Il mare parla, dice qualcuno a Vigo, e qui la voce dell’oceano è più forte che altrove. Carla Simón torna a raccontare storie di radici e ricordi, ma questa volta lo fa immergendoci nelle acque salate e nei silenzi nascosti della costa galiziana. Tra le onde delle isole Cíes e le strade di Vigo, il paesaggio si fa protagonista: non solo sfondo, ma memoria vivente. Marina ha diciotto anni e si mette in cammino, cercando nei luoghi del passato le tracce dei genitori che ha perso, ma soprattutto cercando se stessa. Un viaggio che intreccia emozioni e paesaggi, dove ogni scorcio svela un pezzo di identità.
Al centro della storia c’è Marina, una giovane armata di videocamera e diario ereditato dalla madre. Per ottenere una borsa di studio ha bisogno di un documento anagrafico e decide di tornare in Galizia, terra d’origine dei suoi genitori biologici. Una storia segnata dalla tragedia: entrambi sono morti di AIDS quando lei era ancora piccola. Ma la sfida più grande per Marina è incontrare la famiglia del padre, che non ha mai conosciuto e che, sembra, preferirebbe restare nell’ombra. Il racconto procede così tra la ricerca della verità e le difese emotive, mettendo a nudo paesaggi interiori e reali. Il viaggio fisico si trasforma in un percorso di scoperta personale, fatto di emozioni vive e ricordi nascosti sotto il silenzio.
La videocamera che Marina porta con sé dà alla storia un tono intimo e documentaristico, come se volesse fissare ogni dettaglio del suo cammino e le tracce dell’eredità familiare. Questo strumento apre la narrazione a più livelli, dove passato e presente si intrecciano attraverso immagini e parole scritte. Il racconto è uno sforzo di comprensione e accettazione, con il mare e la natura intorno che diventano simboli di un mondo da ricomporre.
Le location scelte per le riprese sottolineano il legame con la realtà galiziana. Girare direttamente nei luoghi della storia permette allo spettatore di immergersi in un ambiente unico. Tra le città spicca Vigo, porto affacciato sull’Atlantico, dove la vita ruota da sempre attorno al mare. Qui Marina muove i primi passi verso le sue radici, in una città che racconta storia e cultura. Le vie del centro parlano di un passato variegato, tra il Municipio – oggi museo della cultura galiziana – e la chiesa di Santa Maria. Questi monumenti convivono con botteghe tradizionali e il Mercado do Pedra, mercato del pesce e delle specialità locali, dove si sente il battito autentico della vita galiziana.
Non mancano poi angoli suggestivi come il Parco e il Castello do Castro, arroccati su una collina. Sono luoghi che offrono panorami estesi sull’estuario e invitano a momenti di riflessione lontano dal caos cittadino. Il cammino per raggiungerli è faticoso, ma la vista sulla baia ripaga ogni sforzo. Questi spazi verdi e storici si intrecciano al racconto di Marina, dando un contesto autentico e simbolico alla sua ricerca.
A meno di un’ora di traghetto da Vigo si trovano le isole Cíes, un vero tesoro naturale all’interno di una riserva protetta. Monteagudo, do Faro e San Martiño sono note per le spiagge di sabbia bianca, le acque limpide e la natura incontaminata, tutelata da rigide regole sugli accessi annuali. Chiamate “Caraibi d’Europa”, sono una meta ambita da chi cerca mare e trekking nella Galizia di oggi.

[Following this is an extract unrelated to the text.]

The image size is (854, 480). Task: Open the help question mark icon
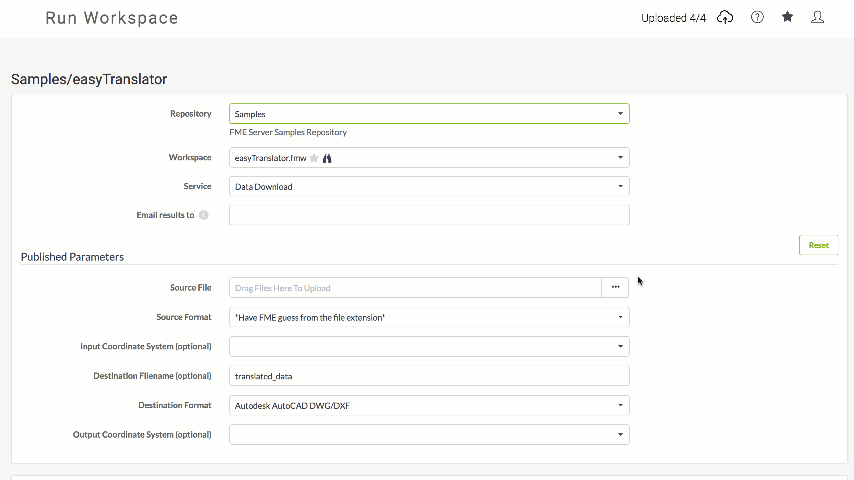[x=757, y=17]
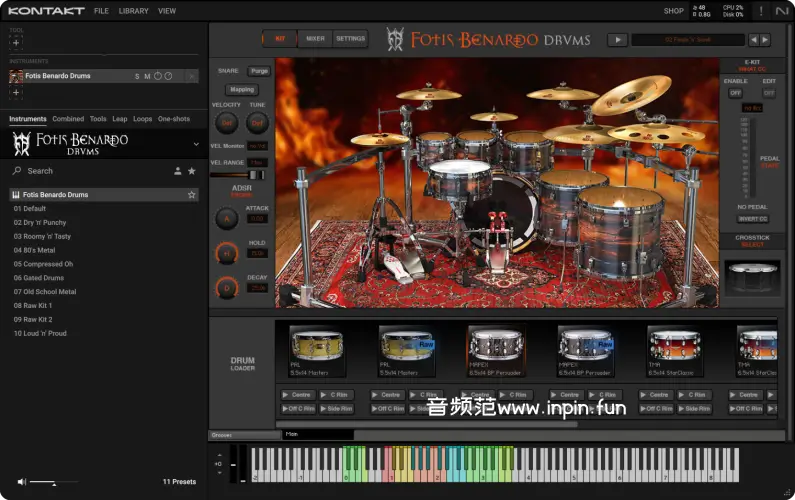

L’isola do Faro spicca per il sentiero panoramico che porta al faro, simbolo dell’arcipelago. La ruta del Faro de Cíes è amata per i paesaggi mozzafiato, le vedute sull’oceano e la possibilità di immergersi in una natura tra le più suggestive dell’Atlantico settentrionale. Ogni scorcio racconta la lotta tra natura e tempo: pini, scogliere a picco e calette solitarie disegnano un quadro intenso e vibrante. Le isole sono anche un laboratorio ecologico, dove flora e fauna convivono in un ecosistema delicato, custodito con cura.
Questi luoghi, insieme alla vita urbana di Vigo, fanno da sfondo ideale alla storia di Marina. Il filo rosso che lega tutto è mare e memoria, in una regione che conferma la sua vocazione come terra di identità e radici, profondamente legate alla natura e al paesaggio.